TASK REQUIREMENTS – Give the lines of the records as a numbered list, starting at the line containing "Click the lock all widgets icon" and ending at the last line of the records, with both ends included and blank lines omitted. Leave the pictures out of the list.

RECORDS FOR PROCESSING –

-.-.-

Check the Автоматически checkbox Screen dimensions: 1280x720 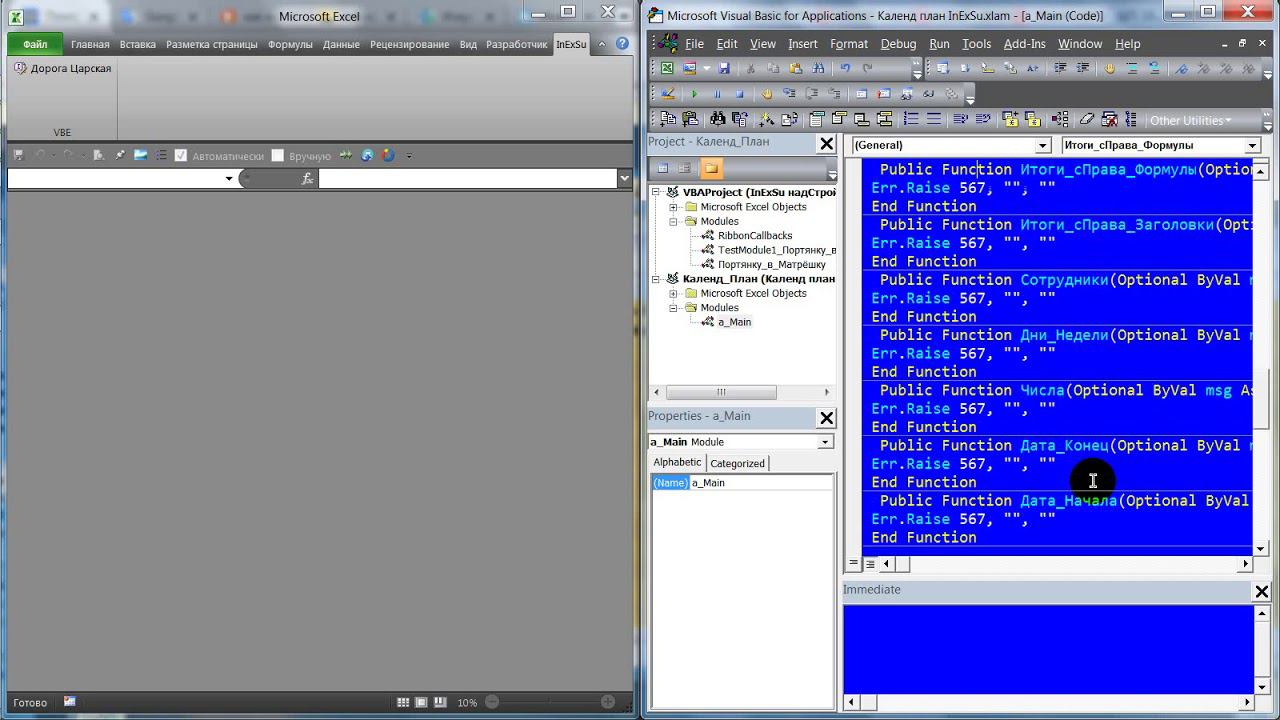point(181,156)
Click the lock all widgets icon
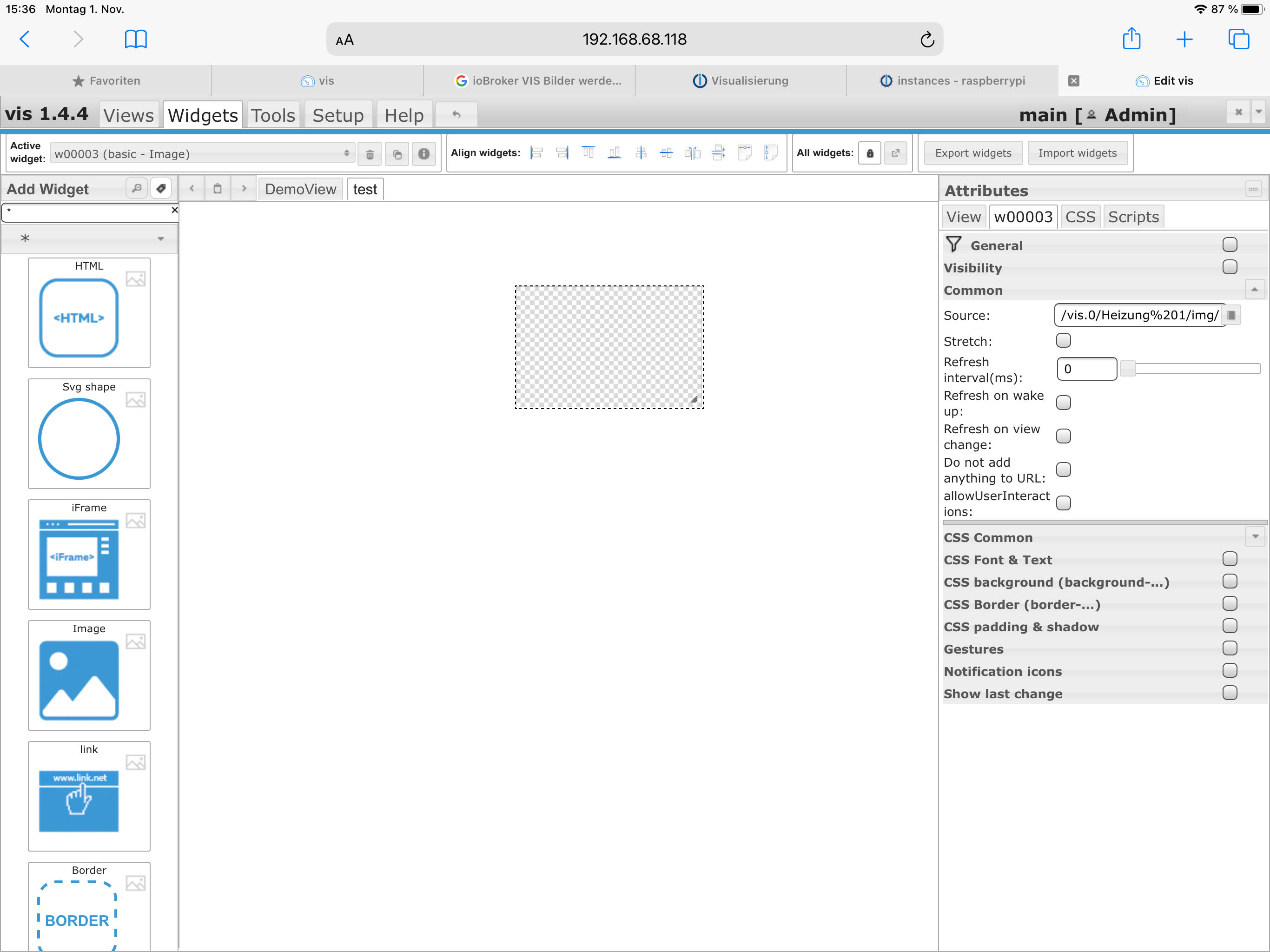 click(869, 153)
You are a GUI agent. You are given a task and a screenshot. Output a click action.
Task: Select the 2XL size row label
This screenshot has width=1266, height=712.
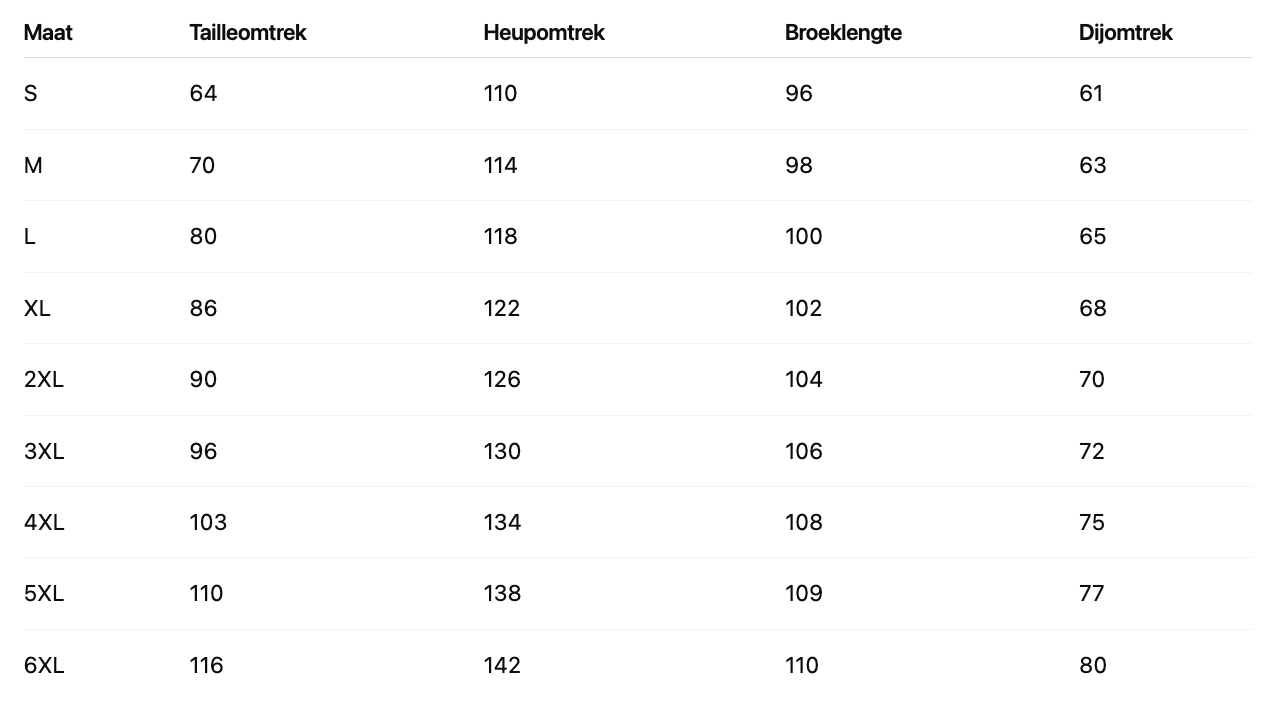pos(44,380)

-.-.-

ANSWER TO THE PROBLEM –
1. Click the lock all widgets icon
2.  click(869, 153)
3. You are a GUI agent. You are given a task and a screenshot. Output a click action.
4. Task: Select the 2XL size row label
5. This screenshot has width=1266, height=712.
6. pos(44,380)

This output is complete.